§ RECORD EXCERPTS
====
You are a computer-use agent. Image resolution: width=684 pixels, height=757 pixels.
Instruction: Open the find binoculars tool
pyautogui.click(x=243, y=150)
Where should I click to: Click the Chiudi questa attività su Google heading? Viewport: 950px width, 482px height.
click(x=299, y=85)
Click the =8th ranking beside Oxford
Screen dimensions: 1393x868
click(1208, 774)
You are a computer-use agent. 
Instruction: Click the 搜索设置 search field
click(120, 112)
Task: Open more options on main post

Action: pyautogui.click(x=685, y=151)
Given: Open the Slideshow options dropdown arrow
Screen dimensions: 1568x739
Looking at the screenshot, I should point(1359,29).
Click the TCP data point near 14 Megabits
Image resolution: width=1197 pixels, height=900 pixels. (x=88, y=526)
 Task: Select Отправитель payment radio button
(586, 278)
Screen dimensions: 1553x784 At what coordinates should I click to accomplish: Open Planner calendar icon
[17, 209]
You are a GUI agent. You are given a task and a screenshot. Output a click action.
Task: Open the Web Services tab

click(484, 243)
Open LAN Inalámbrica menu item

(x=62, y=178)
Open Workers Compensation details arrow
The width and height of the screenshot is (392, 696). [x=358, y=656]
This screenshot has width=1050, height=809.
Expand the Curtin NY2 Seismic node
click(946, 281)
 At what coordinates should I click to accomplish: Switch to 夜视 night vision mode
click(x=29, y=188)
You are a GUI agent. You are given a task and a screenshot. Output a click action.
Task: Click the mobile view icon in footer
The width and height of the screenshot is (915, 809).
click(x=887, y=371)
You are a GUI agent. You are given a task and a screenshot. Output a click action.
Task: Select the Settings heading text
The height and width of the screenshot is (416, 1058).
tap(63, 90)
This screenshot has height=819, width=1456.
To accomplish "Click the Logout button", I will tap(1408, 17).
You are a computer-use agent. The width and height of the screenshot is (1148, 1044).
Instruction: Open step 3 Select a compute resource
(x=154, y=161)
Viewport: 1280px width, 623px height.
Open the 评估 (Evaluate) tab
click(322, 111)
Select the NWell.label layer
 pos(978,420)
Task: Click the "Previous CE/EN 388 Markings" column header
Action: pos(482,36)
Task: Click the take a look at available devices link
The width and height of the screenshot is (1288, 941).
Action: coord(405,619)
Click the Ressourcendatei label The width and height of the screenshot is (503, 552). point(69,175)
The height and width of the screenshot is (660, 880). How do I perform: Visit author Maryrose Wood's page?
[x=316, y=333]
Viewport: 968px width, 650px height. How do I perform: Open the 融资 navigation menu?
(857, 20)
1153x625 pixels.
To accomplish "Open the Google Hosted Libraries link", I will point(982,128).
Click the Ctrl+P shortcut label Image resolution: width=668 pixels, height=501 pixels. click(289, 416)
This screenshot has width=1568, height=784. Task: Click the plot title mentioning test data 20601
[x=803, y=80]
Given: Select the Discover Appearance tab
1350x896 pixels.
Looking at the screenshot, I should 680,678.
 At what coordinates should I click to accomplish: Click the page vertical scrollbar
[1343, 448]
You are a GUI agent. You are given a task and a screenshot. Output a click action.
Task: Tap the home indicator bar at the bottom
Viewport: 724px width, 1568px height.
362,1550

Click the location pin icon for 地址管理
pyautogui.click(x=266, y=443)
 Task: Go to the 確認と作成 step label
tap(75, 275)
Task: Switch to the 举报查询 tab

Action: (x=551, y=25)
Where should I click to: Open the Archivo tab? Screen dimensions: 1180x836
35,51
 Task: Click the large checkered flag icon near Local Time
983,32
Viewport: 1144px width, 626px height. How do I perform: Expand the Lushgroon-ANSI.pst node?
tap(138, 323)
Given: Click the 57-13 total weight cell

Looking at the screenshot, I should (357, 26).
====
§ DIRECTIONS FOR THIS TASK
The entries above are to be output exactly as they appear.

§ OUTPUT FOR THIS TASK
You are a computer-use agent. Image resolution: width=684 pixels, height=757 pixels.
Instruction: Open the find binoculars tool
pyautogui.click(x=243, y=150)
Where should I click to: Click the Chiudi questa attività su Google heading? Viewport: 950px width, 482px height.
click(x=299, y=85)
Click the =8th ranking beside Oxford
Screen dimensions: 1393x868
click(1208, 774)
You are a computer-use agent. 
Instruction: Click the 搜索设置 search field
click(120, 112)
Task: Open more options on main post

Action: pyautogui.click(x=685, y=151)
Given: Open the Slideshow options dropdown arrow
Screen dimensions: 1568x739
Looking at the screenshot, I should point(1359,29).
Click the TCP data point near 14 Megabits
Image resolution: width=1197 pixels, height=900 pixels. (x=88, y=526)
 Task: Select Отправитель payment radio button
(586, 278)
Screen dimensions: 1553x784 At what coordinates should I click to accomplish: Open Planner calendar icon
[17, 209]
You are a GUI agent. You are given a task and a screenshot. Output a click action.
Task: Open the Web Services tab

click(484, 243)
Open LAN Inalámbrica menu item

(x=62, y=178)
Open Workers Compensation details arrow
The width and height of the screenshot is (392, 696). [x=358, y=656]
This screenshot has width=1050, height=809.
Expand the Curtin NY2 Seismic node
click(946, 281)
 At what coordinates should I click to accomplish: Switch to 夜视 night vision mode
click(x=29, y=188)
You are a GUI agent. You are given a task and a screenshot. Output a click action.
Task: Click the mobile view icon in footer
The width and height of the screenshot is (915, 809).
click(x=887, y=371)
You are a GUI agent. You are given a task and a screenshot. Output a click action.
Task: Select the Settings heading text
The height and width of the screenshot is (416, 1058).
tap(63, 90)
This screenshot has height=819, width=1456.
To accomplish "Click the Logout button", I will tap(1408, 17).
You are a computer-use agent. The width and height of the screenshot is (1148, 1044).
Instruction: Open step 3 Select a compute resource
(x=154, y=161)
Viewport: 1280px width, 623px height.
Open the 评估 (Evaluate) tab
click(322, 111)
Select the NWell.label layer
 pos(978,420)
Task: Click the "Previous CE/EN 388 Markings" column header
Action: pos(482,36)
Task: Click the take a look at available devices link
The width and height of the screenshot is (1288, 941).
Action: coord(405,619)
Click the Ressourcendatei label The width and height of the screenshot is (503, 552). point(69,175)
The height and width of the screenshot is (660, 880). How do I perform: Visit author Maryrose Wood's page?
[x=316, y=333]
Viewport: 968px width, 650px height. How do I perform: Open the 融资 navigation menu?
(857, 20)
1153x625 pixels.
To accomplish "Open the Google Hosted Libraries link", I will point(982,128).
Click the Ctrl+P shortcut label Image resolution: width=668 pixels, height=501 pixels. click(289, 416)
This screenshot has width=1568, height=784. Task: Click the plot title mentioning test data 20601
[x=803, y=80]
Given: Select the Discover Appearance tab
1350x896 pixels.
Looking at the screenshot, I should 680,678.
 At what coordinates should I click to accomplish: Click the page vertical scrollbar
[1343, 448]
You are a GUI agent. You are given a task and a screenshot. Output a click action.
Task: Tap the home indicator bar at the bottom
Viewport: 724px width, 1568px height.
362,1550

Click the location pin icon for 地址管理
pyautogui.click(x=266, y=443)
 Task: Go to the 確認と作成 step label
tap(75, 275)
Task: Switch to the 举报查询 tab

Action: (x=551, y=25)
Where should I click to: Open the Archivo tab? Screen dimensions: 1180x836
35,51
 Task: Click the large checkered flag icon near Local Time
983,32
Viewport: 1144px width, 626px height. How do I perform: Expand the Lushgroon-ANSI.pst node?
tap(138, 323)
Given: Click the 57-13 total weight cell

Looking at the screenshot, I should (357, 26).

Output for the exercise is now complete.